Tamica: It really is. For me, it's really the balance of when I want solo time or I want to back away and cave up, which feels really good to me sometimes. But if it's coming from a place of bottling and hiding or repressing, that's totally different. So I always have to catch it and then if somebody else needs something from me, the relational space is a two way street and sometimes I need to lean forward and allow, pave the space with them and be nurturing and gentle and present and available for someone who you know, is going, ‘Oh, I'd really love some cuddles.’

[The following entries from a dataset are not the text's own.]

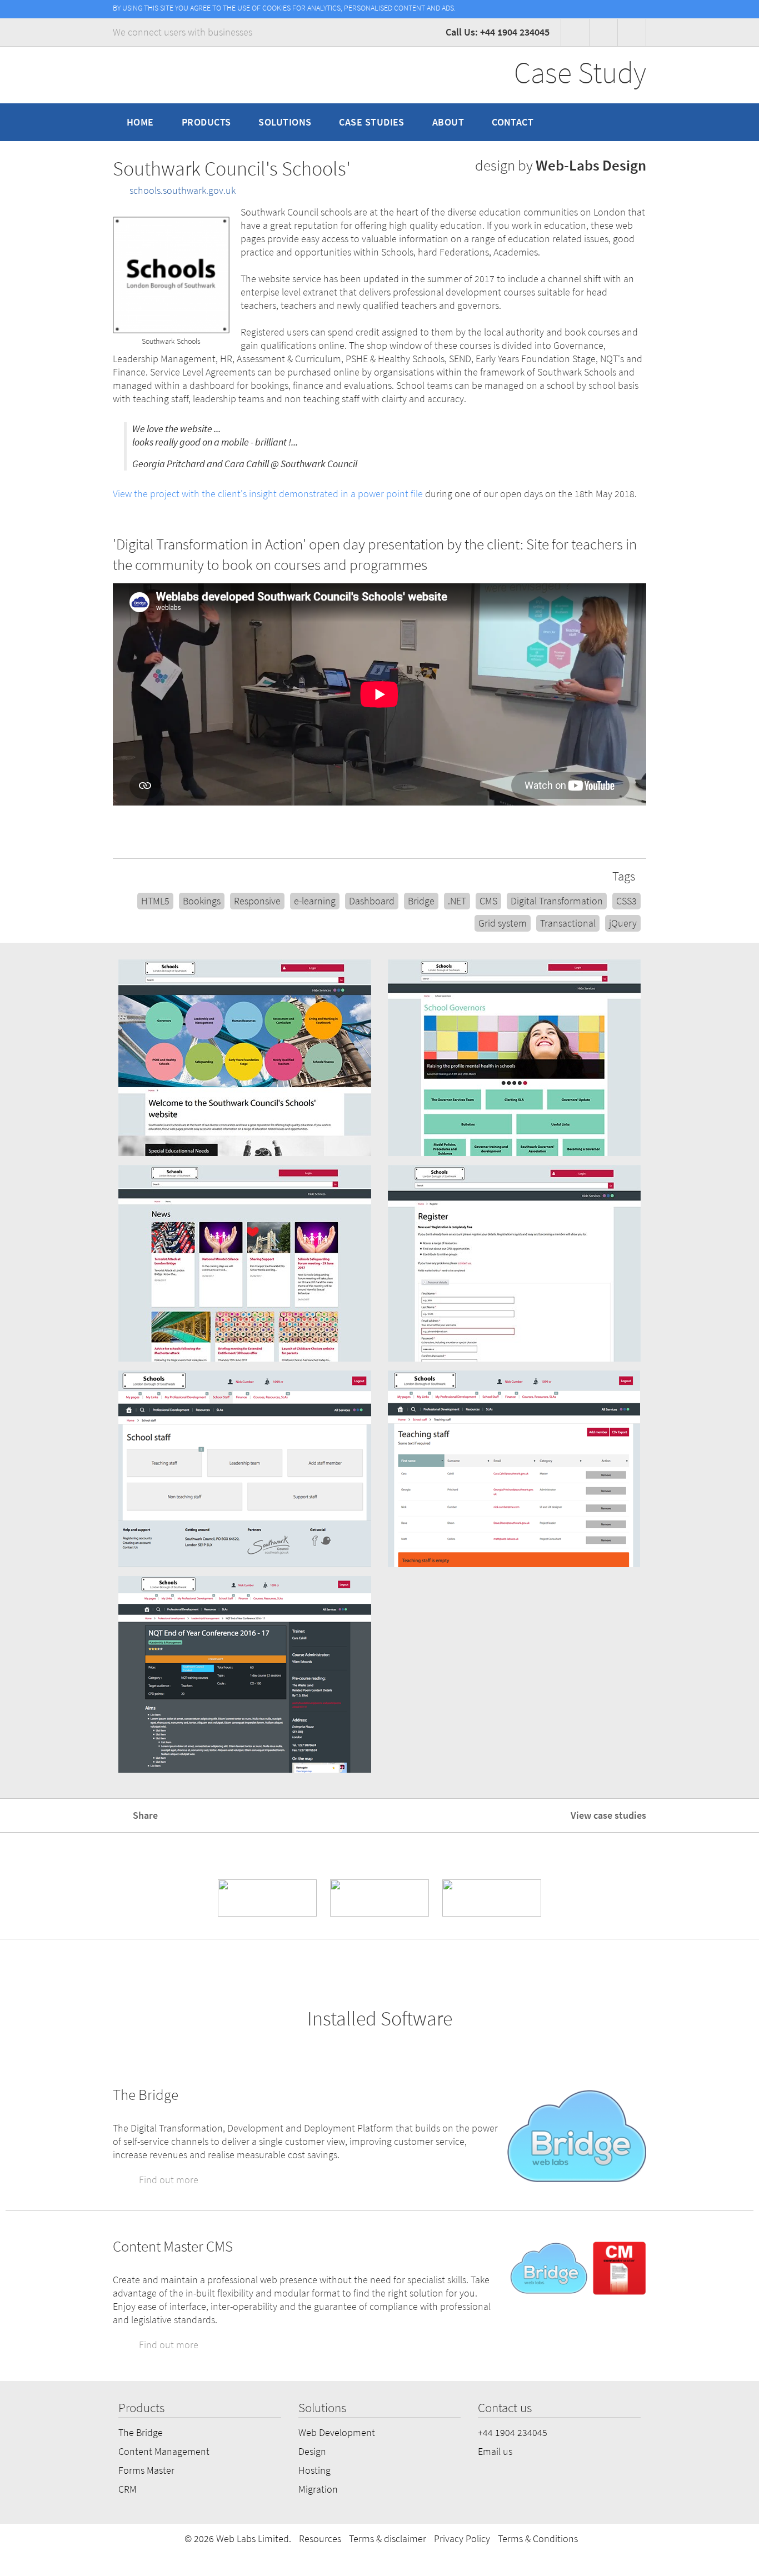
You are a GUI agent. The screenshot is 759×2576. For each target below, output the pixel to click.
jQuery (623, 923)
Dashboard (372, 901)
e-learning (315, 901)
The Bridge (140, 2432)
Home (140, 122)
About (448, 122)
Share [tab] (144, 1815)
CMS (488, 901)
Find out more (167, 2180)
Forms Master (146, 2470)
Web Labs (170, 75)
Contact (512, 122)
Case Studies (371, 122)
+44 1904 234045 (512, 2432)
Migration (318, 2489)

Amy: Yeah. And there's so much value in the giving to another. A lot of us have a tendency sometimes to go within and we can get a little bit self-obsessed. And yet often when we're going through such a challenging time, one of the most beautiful things we can do is be outward thinking and start caring for somebody else and reaching out to others. Now Tamica, I imagine that many listeners are feeling, a drop-in libido at a time like this. So what would you say to somebody whose libido feels like it's dormant? Is this something that we just acknowledge or would you be recommending that it is something that we try and what's the right word? Stoke?
Goodbye libido (for now).
Tamica: Yeah. It's so normal. The first thing, if you have no desire libido at the moment, you're like: Join the club. It is so super normal that you would feel like this. When you think about survival and fight and flight in the body and the nervous system, you know, sex is a biological function and it is usually reserved for the safest places and the safest moments. And we're all going through an emergency stress response. This is not about “Get them back on the horse”, so to speak. It really needs to come from a place of cultivating safety in your body first, for you by you. Self-soothing, and from a place where you and your partner have cultivated your own sense of safety, then meeting each other from that place. So again, not outsourcing your pleasure and not making it your partner's responsibility to make you feel a certain way, because we do that often with sex as it is. During this really stressful time, we would love to be moved by another, but what I invite us to do is to try and find ways to move ourselves first.